- Community Health Systems has been shrinking in recent years as it has been shedding properties in order to restore its bottom line, but a recent 8-K filing with the Securities and Exchange Commission suggests some moderately better times might be ahead.
- The filing, required because the for-profit hospital chain will be selling a $ 1 billion round of senior secured notes while buying back an issue that matures next year, provided estimates that show a dip in net operating revenues for the fourth quarter and calendar year ending Dec. 31.
- However, estimates for its same-store hospitals — the 101 facilities it continued to own between the end of 2018 and 2019 — saw modest upticks in revenue. By contrast, operating revenue dipped nearly 6% during the third quarter of 2019. Operating and net income were not disclosed in the 8-K.
Tennessee-based CHS hasn’t posted a profitable year since 2015, and that has helped shrink its stock price from around $ 52 a share in mid-2015 to little more than $ 4 per share today. It’s also been shrinking its footprint in recent years, shedding facilities that are costly to operate in an effort to boost its bottom line.

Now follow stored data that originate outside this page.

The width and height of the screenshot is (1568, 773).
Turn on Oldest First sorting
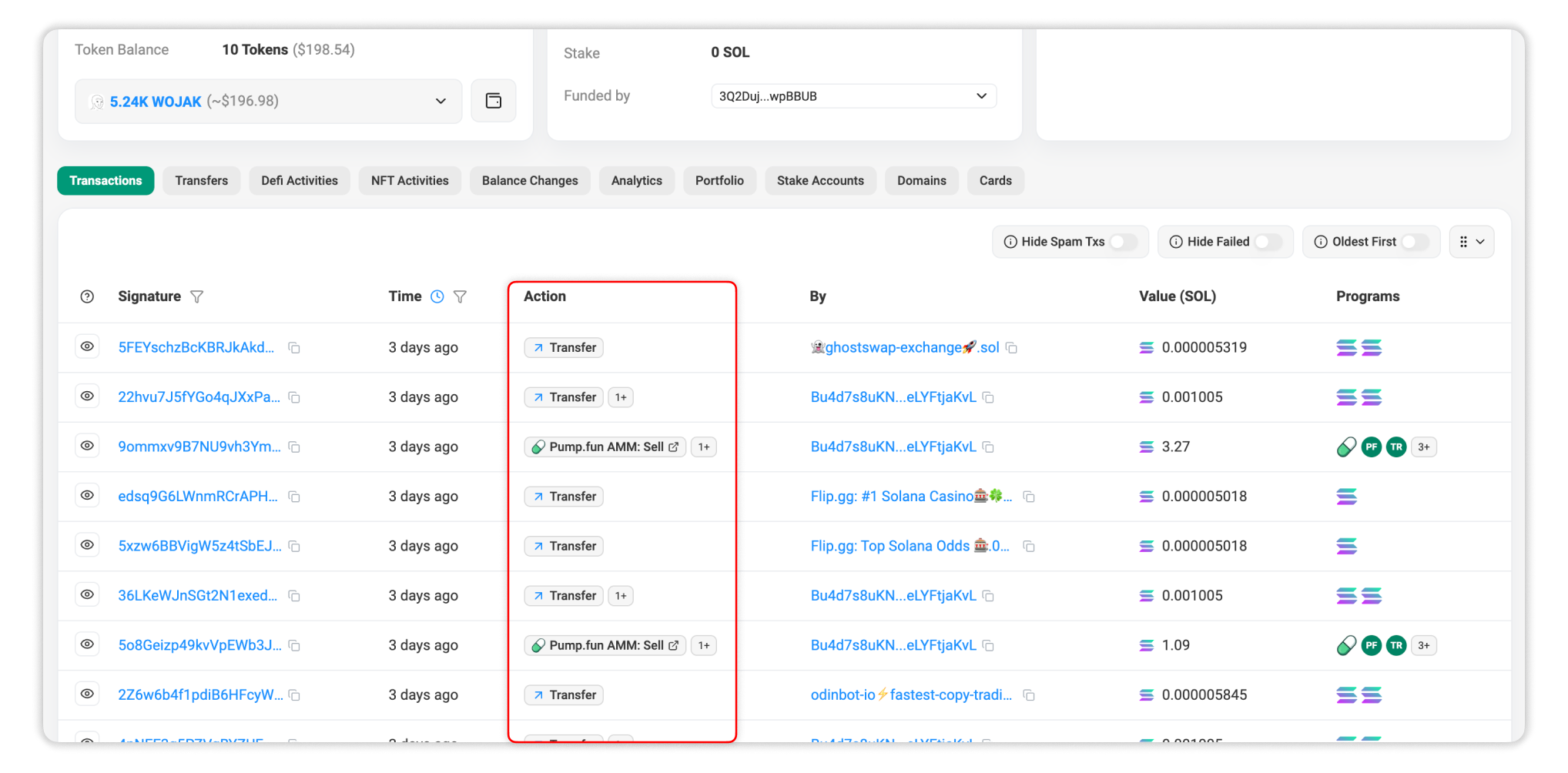pyautogui.click(x=1416, y=241)
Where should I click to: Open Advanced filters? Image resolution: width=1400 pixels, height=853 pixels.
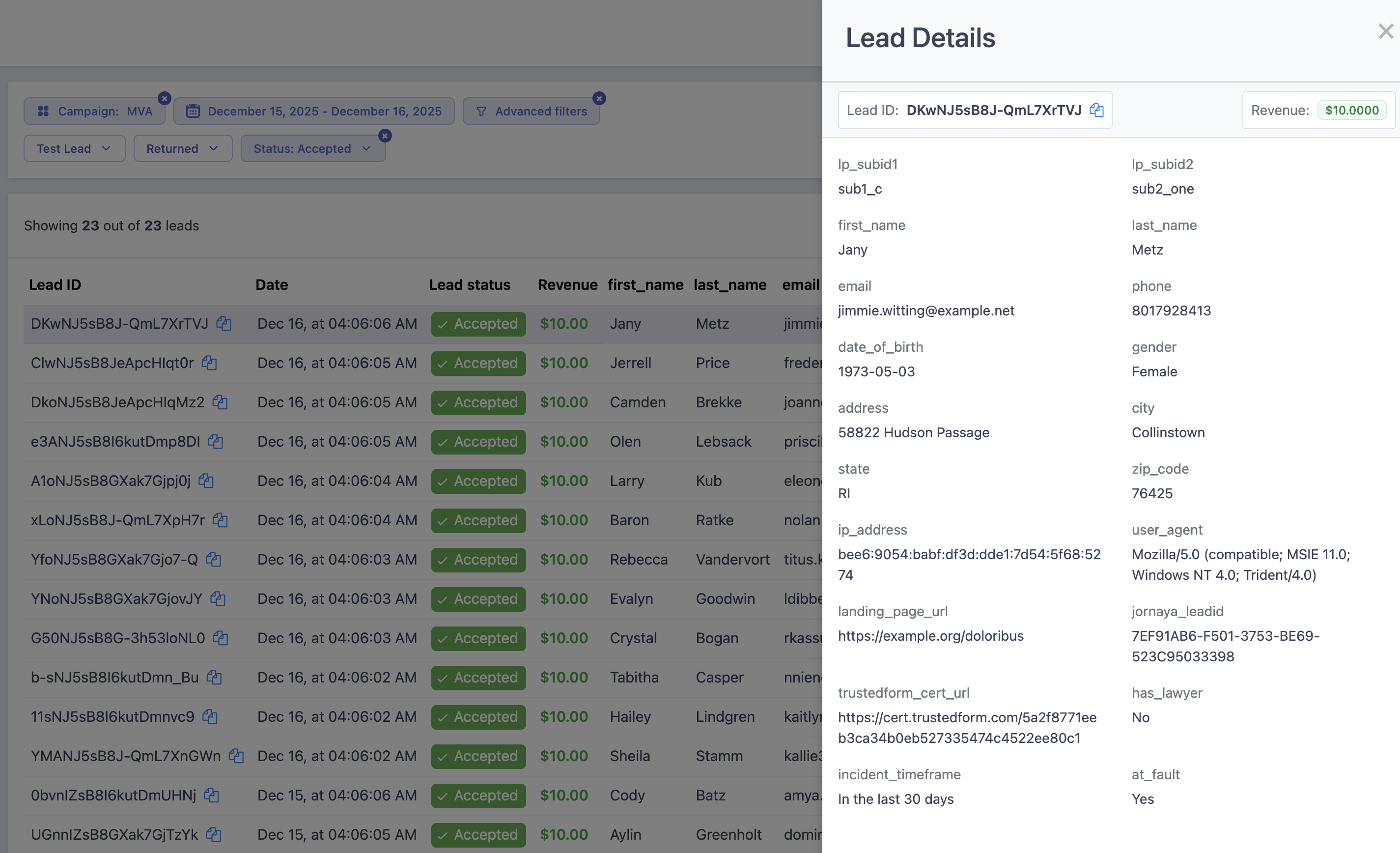531,112
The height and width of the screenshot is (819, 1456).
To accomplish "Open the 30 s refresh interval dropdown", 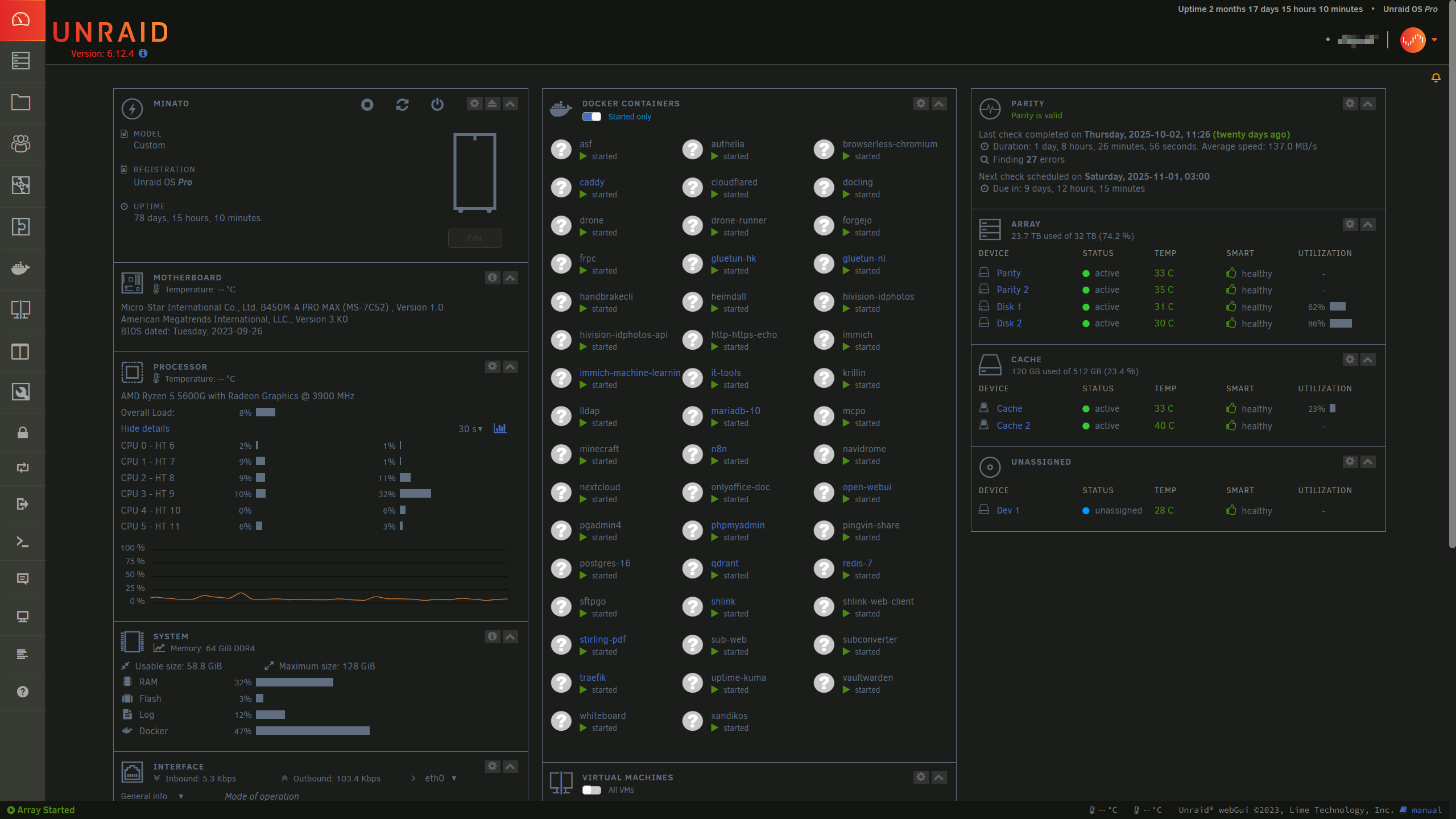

Fitch assigned a B rating to CHS’ secured notes. The ratings agency believes the refinancing transaction will “buy CHS more time to execute an operational turn-around plan focused on restoring organic growth and improving profitability of hospitals in certain targeted markets.”
However, Fitch noted the organization’s credit remains stressed due in part to a high overall debt burden and said its operating profile is “among the weakest” in the sector. The agency said it “believes that some of the company’s hospital markets may require additional capital investment to improve organic growth and profit margins, and this is concerning since cash generation is thin.”
While its 2019 earnings report is still nearly a month away from release, Thursday’s SEC filing may have some positive news for CHS. Net operating revenue on a same-store basis was up 3.7% for the fourth quarter and 4.2% for 2019. Adjusted patient admissions were also up 2.2% for the year (although down 10.6% when taking sold properties into account).
Surgeries — which tend to be a big revenue producer — were up 3% for the fourth quarter and 4.1% for the year in existing facilities.
The consensus among Wall Street analysts remains fairly grim for CHS. On average, they project a loss of $ 1.37 per share for 2020. That may not sound great, but its better than the projected loss of $ 1.75 per share for 2019.